■ TASK DETAILS ■
Report the count of lines containing the word "click" in these records, with no other text.
------ PROVIDED ENTRIES ------
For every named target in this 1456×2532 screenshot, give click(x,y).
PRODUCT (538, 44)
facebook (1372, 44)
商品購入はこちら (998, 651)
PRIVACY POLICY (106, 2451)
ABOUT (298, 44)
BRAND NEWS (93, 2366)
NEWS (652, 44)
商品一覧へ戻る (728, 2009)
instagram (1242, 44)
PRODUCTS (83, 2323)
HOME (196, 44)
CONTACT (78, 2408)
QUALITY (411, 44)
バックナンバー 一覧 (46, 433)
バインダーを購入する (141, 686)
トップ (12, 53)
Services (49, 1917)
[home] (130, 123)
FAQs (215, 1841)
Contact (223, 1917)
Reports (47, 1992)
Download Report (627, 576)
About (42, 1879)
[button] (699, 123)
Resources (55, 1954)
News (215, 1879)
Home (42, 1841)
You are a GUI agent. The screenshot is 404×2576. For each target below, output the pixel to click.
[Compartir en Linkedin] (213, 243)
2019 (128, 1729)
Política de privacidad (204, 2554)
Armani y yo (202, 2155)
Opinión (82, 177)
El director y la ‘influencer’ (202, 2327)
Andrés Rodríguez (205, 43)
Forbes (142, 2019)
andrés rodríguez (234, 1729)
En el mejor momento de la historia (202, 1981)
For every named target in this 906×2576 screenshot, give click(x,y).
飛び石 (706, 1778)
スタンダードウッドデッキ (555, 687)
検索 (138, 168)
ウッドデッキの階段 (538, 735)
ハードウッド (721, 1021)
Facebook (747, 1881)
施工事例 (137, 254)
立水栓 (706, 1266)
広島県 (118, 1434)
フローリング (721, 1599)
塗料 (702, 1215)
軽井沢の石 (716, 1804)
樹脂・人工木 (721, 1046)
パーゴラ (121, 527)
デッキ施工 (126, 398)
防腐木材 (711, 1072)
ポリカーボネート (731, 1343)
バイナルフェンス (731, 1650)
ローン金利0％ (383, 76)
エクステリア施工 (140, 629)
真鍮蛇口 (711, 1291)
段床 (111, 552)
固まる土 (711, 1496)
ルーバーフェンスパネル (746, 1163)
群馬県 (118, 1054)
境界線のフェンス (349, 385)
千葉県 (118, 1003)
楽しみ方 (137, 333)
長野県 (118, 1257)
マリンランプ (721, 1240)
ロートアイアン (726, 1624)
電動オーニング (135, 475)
------
■ RESPONSE AREA ■
3